Before virtually attending last month’s SEEK21 conference put on by the Fellowship of Catholic University Students (FOCUS), I was looking for answers to some important personal and spiritual questions.

One problem I had was overcomplicating my relationship with God. I had been battling the idea that God was making demands of me that are too difficult, that he wanted a tremendous amount of work and effort from me to show him that I loved him. I’d been missing the message that God is someone who loves, not demands.

Jenny Villareal (Submitted photo)

I also tended to miss God’s presence in my daily life, because I was always looking for him in extraordinary circumstances and moments, when in reality, he is found in the ordinary happenings of life. God is a God of simplicity. When I’ve been caught up in the noise of the world, it becomes difficult to listen to God’s voice, which is actually everywhere: in laughter, nature, and in other people. 
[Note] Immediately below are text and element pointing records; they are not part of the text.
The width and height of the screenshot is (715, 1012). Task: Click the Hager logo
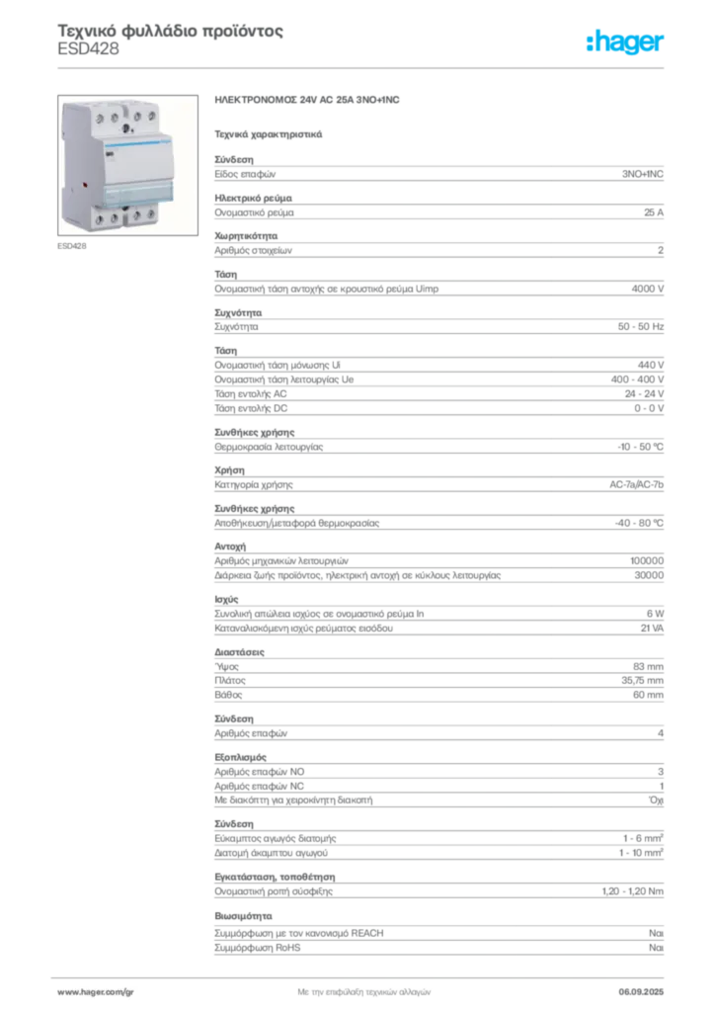point(624,42)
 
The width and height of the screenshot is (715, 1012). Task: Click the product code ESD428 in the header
point(88,49)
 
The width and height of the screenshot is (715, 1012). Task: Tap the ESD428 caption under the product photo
point(71,246)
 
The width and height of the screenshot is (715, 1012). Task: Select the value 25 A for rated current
point(654,212)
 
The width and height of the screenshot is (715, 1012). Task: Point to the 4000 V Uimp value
point(647,289)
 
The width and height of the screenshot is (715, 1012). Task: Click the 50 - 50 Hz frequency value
point(640,326)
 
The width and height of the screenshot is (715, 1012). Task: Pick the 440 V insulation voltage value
point(651,365)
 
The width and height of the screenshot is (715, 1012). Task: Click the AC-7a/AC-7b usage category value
point(636,484)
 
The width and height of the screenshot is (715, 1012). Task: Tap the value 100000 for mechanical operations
point(647,561)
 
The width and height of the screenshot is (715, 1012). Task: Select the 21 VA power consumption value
point(652,628)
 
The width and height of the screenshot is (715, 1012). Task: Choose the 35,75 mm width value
point(642,680)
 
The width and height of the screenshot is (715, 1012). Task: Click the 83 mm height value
point(648,666)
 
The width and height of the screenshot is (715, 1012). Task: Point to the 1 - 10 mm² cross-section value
point(641,853)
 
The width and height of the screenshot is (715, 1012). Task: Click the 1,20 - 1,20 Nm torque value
point(632,891)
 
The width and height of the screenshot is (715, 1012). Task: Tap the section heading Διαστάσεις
point(239,652)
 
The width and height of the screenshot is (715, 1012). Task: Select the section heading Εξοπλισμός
point(241,757)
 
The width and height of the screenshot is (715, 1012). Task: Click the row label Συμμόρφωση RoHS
point(257,948)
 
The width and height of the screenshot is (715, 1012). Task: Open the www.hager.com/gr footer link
point(96,992)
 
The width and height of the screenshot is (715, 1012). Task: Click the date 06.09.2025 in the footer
point(641,992)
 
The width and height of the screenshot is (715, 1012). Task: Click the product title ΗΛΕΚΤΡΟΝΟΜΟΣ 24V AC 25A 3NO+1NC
point(307,100)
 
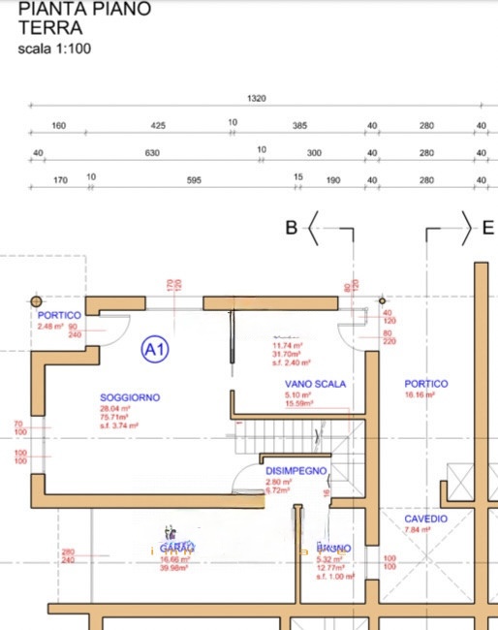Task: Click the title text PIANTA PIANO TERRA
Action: click(84, 19)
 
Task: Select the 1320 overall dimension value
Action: click(257, 98)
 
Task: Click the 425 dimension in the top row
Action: click(158, 125)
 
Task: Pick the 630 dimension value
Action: click(151, 153)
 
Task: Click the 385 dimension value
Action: click(299, 125)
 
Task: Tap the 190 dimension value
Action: click(333, 179)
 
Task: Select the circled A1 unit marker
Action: click(155, 348)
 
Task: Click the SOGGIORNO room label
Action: click(130, 397)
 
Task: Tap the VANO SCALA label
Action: click(309, 384)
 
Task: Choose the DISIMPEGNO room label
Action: click(296, 470)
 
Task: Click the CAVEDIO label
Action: click(425, 520)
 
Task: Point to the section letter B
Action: click(291, 229)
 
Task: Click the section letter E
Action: click(488, 229)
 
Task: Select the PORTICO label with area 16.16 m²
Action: click(425, 384)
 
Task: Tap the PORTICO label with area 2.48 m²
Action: click(58, 316)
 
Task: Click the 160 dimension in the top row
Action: click(58, 125)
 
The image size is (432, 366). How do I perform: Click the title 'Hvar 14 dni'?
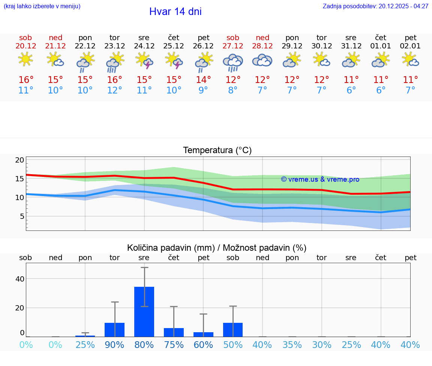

Lastly, I have struggled with conversations and relationships. Having grown up shy, people often talk over me, tune me out, or appear disinterested when they are with me. This struggle has bled into my faith life. The feeling of being unworthy and unlovable is persistent, and I often feel like I need to overcompensate for my shyness — even when talking to God. 

I brought all of this to my experience at SEEK 21, which brought together more than 27,000 young adults from around the country Feb. 4-7. Some gathered in in-person small groups, while others like myself participated virtually.

Love, I heard the conference’s speakers say throughout, is what causes the most unbelievable and beautiful changes and can drive the most powerful actions. I heard in this beautiful message an answer to what I was going through. 

I was blessed enough to watch SEEK21 with two seniors at Gonzaga University, where I am studying. I could not have been happier to experience this with them. Their hearts are genuine and loving, and God spoke to me about his love through them. After the sessions, we stayed and talked about what we heard and experienced. 

As we started to watch the event, I was scared that I would face the same struggles around self-worth, but instead I found myself among peers who truly listened to everything I had to say. They gave me their undivided attention and let me speak freely. They gave me a precious gift, though they probably do not realize how much that meant to me. I am thankful to Christ that he let me experience this event with them, because God showed himself perfectly that night through friendship.

A small parish group gathering for SEEK21. (Courtesy FOCUS)

There were a few moments during SEEK21 that helped drive these epiphanies home. In the Worldwide Vigil, I heard God say to me, “Why are you looking for me? I am right here around you.” Seeing my friends praying with me brought me overwhelming joy. I knew that was exactly how God was with me. 

Father Mike Schmitz spoke about the obstacles we create when we examine God’s love. He said that we overestimate what it takes to come back home because we think God is making certain demands. However, we are the only ones making these demands. God is not asking for grand gestures — he only wants me.

I was especially struck by another speaker at SEEK21, Immaculée Ilibagiza, and her story of surviving the Rwandan genocide. Her story was incredible for various reasons, but a prominent message that spoke to my heart was the importance of the rosary in helping us to love.   

Immaculee Ilibagiza speaks Feb. 5 from Rwanda to over 26,000 participants globally gathered for the SEEK21 conference. (CNS screenshot/courtesy The Florida Catholic)

When Ilibagiza spoke about her experience with the rosary, I could not help smiling. She recounted hiding in a tiny bathroom for months and explained how the rosary was the only thing that would bring her peace. I find it remarkable that God spoke compassion to her in the bathroom through the rosary. 

God showed her pure love amid the overwhelming hate. She asked herself the question if she would rather be on the side of love or the side of hate. Even in the face of great evil and personal loss, she concluded that the side of love is more liberating. 

I once heard that our faith is faith in a perfect Love. SEEK21 ignited a desire in me to find a home in that Love. 

As Father Mike Schmitz said, “Home is where you let yourself be seen. Home is where you let yourself be loved.” 

After attending SEEK21, I want to let myself be seen for who I truly am and to experience God for who he truly is.